→ Records supplied
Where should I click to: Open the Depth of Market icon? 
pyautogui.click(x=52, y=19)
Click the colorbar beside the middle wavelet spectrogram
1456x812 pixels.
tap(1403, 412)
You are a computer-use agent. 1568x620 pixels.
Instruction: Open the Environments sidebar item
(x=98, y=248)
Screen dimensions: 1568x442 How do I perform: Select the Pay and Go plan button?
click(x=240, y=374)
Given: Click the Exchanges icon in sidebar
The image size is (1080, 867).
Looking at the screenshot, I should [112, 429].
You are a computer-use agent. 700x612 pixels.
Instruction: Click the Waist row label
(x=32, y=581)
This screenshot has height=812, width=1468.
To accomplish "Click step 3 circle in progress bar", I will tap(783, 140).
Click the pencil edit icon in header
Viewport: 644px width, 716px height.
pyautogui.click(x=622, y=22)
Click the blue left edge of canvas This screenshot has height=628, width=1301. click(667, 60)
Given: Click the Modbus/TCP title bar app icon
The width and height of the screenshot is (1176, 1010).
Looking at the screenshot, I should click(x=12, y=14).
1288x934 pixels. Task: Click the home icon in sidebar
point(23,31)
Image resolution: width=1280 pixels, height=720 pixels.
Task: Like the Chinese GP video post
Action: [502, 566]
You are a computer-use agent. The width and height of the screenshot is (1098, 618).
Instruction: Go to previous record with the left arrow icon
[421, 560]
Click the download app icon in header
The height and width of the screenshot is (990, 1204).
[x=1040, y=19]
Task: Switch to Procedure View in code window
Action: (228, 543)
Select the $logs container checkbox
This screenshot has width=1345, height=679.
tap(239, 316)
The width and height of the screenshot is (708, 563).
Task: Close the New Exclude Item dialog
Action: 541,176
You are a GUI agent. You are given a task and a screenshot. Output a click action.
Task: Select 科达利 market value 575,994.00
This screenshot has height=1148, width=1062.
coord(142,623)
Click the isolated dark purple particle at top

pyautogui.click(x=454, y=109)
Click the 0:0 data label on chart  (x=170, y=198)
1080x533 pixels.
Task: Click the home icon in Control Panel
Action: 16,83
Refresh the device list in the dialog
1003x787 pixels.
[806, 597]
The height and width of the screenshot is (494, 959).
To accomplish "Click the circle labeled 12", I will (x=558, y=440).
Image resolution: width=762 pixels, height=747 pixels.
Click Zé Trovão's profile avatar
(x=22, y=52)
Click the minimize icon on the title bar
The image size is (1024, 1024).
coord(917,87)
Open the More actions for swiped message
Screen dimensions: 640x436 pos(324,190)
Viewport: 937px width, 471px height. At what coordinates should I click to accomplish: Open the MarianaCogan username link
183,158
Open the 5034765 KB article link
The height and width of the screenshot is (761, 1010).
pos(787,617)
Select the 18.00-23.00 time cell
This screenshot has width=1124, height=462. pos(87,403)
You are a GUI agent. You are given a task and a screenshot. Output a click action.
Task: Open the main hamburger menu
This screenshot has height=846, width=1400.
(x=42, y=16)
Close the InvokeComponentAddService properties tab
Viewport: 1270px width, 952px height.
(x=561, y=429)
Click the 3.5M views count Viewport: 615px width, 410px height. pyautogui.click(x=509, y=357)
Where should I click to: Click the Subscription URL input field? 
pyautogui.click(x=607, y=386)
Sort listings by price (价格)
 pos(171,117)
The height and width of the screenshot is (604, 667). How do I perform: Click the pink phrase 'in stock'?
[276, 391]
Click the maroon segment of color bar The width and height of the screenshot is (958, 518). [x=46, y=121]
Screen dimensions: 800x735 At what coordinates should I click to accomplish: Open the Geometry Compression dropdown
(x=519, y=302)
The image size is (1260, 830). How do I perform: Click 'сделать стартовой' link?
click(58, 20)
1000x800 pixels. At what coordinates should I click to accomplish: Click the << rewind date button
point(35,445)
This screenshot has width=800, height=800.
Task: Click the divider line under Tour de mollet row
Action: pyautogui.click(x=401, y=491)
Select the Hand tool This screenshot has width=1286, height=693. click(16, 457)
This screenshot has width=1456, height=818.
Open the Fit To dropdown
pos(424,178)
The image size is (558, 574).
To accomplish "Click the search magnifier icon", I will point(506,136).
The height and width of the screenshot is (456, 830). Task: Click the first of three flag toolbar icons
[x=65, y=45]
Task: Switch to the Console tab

→ Given instruction
Extract every line of the entries that contains the string "Where", matching case exactly.

→ Solved exercise
Where should I click to: Open the Depth of Market icon? 
Where should I click to: Click the Subscription URL input field? 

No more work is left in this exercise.